Task brief ::
The answer must consist of every line below that contains the word "sidebar".
[[ Source data, beginning ]]
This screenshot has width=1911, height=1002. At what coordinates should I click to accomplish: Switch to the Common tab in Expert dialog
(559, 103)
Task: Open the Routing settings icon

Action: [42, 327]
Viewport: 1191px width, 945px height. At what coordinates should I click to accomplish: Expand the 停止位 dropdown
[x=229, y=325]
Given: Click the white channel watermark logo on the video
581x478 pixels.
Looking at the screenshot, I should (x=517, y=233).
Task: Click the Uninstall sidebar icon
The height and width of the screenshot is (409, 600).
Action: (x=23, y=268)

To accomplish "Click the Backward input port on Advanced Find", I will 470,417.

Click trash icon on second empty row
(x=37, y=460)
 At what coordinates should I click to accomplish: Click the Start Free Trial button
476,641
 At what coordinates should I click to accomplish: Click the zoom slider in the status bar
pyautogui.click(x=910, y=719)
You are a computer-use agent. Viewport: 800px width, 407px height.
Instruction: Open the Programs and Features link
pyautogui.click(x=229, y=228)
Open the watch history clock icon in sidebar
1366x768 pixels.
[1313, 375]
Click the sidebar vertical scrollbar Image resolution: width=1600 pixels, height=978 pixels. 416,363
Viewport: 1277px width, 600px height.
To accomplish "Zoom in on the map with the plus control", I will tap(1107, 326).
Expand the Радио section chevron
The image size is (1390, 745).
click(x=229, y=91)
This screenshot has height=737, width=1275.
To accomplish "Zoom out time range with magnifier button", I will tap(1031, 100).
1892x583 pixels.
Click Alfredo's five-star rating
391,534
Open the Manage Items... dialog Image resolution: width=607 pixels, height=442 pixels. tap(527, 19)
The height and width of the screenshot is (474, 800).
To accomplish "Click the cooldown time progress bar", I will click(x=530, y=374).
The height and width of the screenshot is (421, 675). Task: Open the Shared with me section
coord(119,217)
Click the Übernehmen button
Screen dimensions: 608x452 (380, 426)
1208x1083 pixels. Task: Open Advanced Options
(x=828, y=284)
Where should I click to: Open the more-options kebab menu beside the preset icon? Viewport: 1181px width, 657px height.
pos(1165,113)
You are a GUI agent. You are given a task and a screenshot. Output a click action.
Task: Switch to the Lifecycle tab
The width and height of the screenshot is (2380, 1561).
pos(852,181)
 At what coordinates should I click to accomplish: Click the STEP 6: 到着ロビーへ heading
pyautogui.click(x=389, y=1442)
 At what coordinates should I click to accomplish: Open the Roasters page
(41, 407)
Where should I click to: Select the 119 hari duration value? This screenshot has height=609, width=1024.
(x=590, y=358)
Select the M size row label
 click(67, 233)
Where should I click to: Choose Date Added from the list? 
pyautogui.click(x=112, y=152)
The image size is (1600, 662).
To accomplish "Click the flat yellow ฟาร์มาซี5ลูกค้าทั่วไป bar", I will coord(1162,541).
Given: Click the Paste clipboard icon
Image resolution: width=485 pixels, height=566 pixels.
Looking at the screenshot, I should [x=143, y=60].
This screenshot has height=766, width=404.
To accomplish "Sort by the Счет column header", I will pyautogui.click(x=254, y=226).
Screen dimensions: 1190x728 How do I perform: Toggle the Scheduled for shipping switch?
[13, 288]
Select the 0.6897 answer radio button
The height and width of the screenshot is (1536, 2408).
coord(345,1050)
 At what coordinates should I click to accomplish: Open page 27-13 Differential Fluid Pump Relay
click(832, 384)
[[ Source data, end ]]
Response to this task ::
Task: Click the Uninstall sidebar icon
Open the watch history clock icon in sidebar
Click the sidebar vertical scrollbar Image resolution: width=1600 pixels, height=978 pixels. 416,363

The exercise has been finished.